Благодарю Господа за то, что Он сподобил тебя туда съездить. И какое же счастье, что
……………………………………………………………….
Перемышляне трогательно не забывают меня…
……………………………………………………………….
Как странно: несмотря на необозримое количество оврагов, разделяющих теперь наши с тобой жизни, никто мне так не близок, как друг, как ты, как будто мы и не расставались в 41-м году!..
Всякая радость нечаянна…
В один из летних дней 42-го года я пришел откуда-то домой. На столе письмишко. Мать извещает, что она в Бутырской тюремной больнице, ей разрешены передачи.
Моя жена начала в указанные дни носить передачи. Конечно, скудные – время было голодное, но все-таки она старалась побаловать ее настоящим чаем, кофе.
В первой же записке, подтверждая, что все получила сполна, мать спросила про внучку: «Жива ли Аленочка?»
Всякая радость нечаянна…
Вернувшись откуда-то домой, я застаю незнакомую, тоненькую девушку с вздернутым носиком. Это была медсестра из Бутырской тюремной больницы. Она принесла от мамы письмо, рассказала, что мать заболела в Краснопресненской пересыльной тюрьме дизентерией и ее положили в Бутырскую тюремную больницу.
С этого дня девушка стала нашей письмоноской. Через нее мы дополнительно посылали маме кое-что из еды.
Вновь в нашей с матерью жизни встала Бутырская тюремная больница, только теперь там не я, а она.
Медсестренка делала для нас благое дело бескорыстно. У нас не было дорогих вещей, лишних продуктов, которыми мы могли бы ее приманивать. Я только дарил ей книги, некоторые давал почитать.
Осенью она пришла к нам с дурной вестью: в связи с напряженным положением на фронте многих заключенных, в том числе – выздоровевших, но еще не выписанных из больницы, отправляют в дальние лагеря. Мать снова в пересыльной тюрьме.
Моя жена потратила два дня, чтобы передать маме продукты и теплые вещи. Потом мать писала, что на этапе вещи ее спасли.

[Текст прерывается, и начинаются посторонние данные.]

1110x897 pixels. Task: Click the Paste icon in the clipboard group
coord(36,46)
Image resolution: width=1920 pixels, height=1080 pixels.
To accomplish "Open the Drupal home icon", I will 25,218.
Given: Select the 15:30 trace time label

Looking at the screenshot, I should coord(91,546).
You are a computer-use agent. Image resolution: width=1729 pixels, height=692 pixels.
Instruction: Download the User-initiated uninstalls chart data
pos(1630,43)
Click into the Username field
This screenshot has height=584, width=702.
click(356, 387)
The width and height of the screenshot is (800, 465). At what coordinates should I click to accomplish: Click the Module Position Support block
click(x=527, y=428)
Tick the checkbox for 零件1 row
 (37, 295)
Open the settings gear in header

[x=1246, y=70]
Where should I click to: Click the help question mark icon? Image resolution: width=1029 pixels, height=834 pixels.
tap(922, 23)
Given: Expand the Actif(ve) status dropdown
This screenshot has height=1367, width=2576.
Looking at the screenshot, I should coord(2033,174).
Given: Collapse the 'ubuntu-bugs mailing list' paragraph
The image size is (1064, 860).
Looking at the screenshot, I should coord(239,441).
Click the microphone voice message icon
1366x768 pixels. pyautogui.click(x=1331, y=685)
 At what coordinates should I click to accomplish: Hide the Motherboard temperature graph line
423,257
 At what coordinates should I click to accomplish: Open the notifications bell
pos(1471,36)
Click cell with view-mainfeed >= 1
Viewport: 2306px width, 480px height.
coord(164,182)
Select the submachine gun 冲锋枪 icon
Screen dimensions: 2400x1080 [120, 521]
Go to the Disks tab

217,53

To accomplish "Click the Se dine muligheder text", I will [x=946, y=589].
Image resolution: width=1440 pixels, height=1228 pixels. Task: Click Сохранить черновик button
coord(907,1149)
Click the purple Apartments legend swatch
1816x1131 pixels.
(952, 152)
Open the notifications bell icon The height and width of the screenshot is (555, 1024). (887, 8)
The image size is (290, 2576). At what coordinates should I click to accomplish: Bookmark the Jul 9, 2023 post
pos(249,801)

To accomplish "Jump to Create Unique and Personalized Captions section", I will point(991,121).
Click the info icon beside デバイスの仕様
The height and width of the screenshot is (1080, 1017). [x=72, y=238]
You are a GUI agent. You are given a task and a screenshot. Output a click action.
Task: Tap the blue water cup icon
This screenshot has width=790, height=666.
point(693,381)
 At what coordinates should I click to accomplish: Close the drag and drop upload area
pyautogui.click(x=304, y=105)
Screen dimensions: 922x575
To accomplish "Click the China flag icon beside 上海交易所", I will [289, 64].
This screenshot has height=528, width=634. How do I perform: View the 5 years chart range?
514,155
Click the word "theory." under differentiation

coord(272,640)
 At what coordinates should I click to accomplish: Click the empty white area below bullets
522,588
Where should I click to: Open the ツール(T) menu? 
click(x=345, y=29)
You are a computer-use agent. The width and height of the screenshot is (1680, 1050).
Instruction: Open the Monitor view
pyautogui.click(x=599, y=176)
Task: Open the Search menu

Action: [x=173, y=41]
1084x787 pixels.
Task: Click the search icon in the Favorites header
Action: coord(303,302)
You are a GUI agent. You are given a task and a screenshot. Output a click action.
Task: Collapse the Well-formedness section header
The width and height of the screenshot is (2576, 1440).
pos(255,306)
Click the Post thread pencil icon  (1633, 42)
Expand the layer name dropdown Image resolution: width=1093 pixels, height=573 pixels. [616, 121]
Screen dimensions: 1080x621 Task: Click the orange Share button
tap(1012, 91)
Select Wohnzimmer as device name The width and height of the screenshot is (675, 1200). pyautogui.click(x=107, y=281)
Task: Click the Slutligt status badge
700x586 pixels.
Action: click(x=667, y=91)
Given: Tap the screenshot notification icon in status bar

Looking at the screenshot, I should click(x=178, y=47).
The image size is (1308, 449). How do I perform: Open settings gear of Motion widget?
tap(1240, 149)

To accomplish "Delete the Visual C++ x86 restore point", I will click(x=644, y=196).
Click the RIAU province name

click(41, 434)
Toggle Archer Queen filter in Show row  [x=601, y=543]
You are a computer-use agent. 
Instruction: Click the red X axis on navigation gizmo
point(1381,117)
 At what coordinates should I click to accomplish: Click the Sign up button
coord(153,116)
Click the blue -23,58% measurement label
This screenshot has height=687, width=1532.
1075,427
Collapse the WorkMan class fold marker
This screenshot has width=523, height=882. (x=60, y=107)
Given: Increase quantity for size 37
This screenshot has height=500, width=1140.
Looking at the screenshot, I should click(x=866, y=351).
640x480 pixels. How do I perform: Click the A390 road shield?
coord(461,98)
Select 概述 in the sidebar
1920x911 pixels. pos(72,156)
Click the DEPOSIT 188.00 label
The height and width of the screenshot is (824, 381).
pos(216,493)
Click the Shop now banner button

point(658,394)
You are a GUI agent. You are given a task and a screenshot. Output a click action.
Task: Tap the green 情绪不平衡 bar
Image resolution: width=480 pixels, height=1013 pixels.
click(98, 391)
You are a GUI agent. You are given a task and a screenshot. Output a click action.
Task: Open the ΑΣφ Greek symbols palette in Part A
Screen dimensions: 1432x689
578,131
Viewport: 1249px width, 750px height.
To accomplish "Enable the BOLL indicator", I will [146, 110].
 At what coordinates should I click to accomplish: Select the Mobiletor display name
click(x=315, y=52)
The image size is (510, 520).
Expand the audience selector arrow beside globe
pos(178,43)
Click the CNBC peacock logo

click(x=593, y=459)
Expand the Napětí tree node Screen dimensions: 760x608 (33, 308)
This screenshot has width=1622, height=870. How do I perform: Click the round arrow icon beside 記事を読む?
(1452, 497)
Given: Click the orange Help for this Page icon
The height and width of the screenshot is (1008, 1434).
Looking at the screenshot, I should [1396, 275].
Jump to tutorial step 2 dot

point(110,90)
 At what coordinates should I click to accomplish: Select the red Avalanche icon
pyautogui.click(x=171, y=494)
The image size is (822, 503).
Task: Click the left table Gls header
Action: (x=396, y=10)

Медсестренка вскоре исчезла. До сих пор не возьму в толк – почему. Думаю, что из тогда еще отличавшей русское простонародье деликатности: мавр сделал свое дело и должен уйти сам. А между тем она была нам очень нужна – просто как друг.
Если она, паче чаяния, скончалась, то да дарует ей Господь блаженное упокоение, а если жива, то да удолголетствит Он ее жизнь, и да пошлет Он ей много радостных дней за те радостные в самой своей печали дни, какие я пережил благодаря ей во второй половине 42-го года!..
История повторяется не целиком.
Из Бутырской тюремной больницы я вышел на волю. Мою мать перегнали оттуда в пересыльную тюрьму.
След ее затерялся вновь…
Всякая радость нечаянна…
Седьмое января 1943 года. Первый день Рождества. Утро. В комнате холод собачий. Мы с годовалой дочерью вдвоем. Звонок. Вставать неохота. Под одеялом кое-как угрелся. Опять звонок, продолжительный. Встаю. Что-то на себя накидываю. Почтальонша. Доплатное письмецо-«треугольничек» от моей матери из Тайшета Иркутской области. Доехала, жива, по инвалидности на легкой работе, чинит белье.
7 января 1952 года я писал матери в Калугу уже на волю:
Сегодня получил твое письмо… Невольно вспомнилось, как именно в этот день я получил от тебя письмо в 43-м году» и почувствовал, что умирать мне еще рано.
Переписка у нас с матерью установилась более или менее постоянная. Продуктов и вещевых посылок не принимали. Деньги я высылал ежемесячно. (Кажется, разрешалось посылать не более пятидесяти рублей.) Тяжко было писать с оглядкой на двойную цензуру – военную и лагерную. Тяжко было получать треугольнички с обратным адресом: п/я ЛВТ 215/22. Но то были жалившие мелочи. Я боялся, что мать умрет в лагере от истощения.
Ранней весной 44-го года по совету адвоката Николая Адриановича Сильверсвана, с которым я познакомился у Маргариты Николаевны и который после войны был арестован и погиб в концлагере, я начал хлопоты по пересмотру дела моей матери. На взгляд Николая Адриановича, в связи с нашими успехами на фронте моя мать могла рассчитывать на благоприятный исход дела.